What you will do
Convert each line of the data below into a Markdown table with the columns Row and Text, numbering the rows and skipping blank lines. Leave the pictures out of the answer.

Records

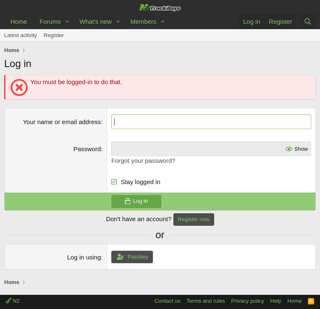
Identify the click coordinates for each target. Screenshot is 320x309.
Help (276, 301)
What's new (96, 21)
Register (54, 35)
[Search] (308, 21)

Response
| Row | Text |
|---|---|
| 1 | Identify the click coordinates for each target. Screenshot is 320x309. |
| 2 | Help (276, 301) |
| 3 | What's new (96, 21) |
| 4 | Register (54, 35) |
| 5 | [Search] (308, 21) |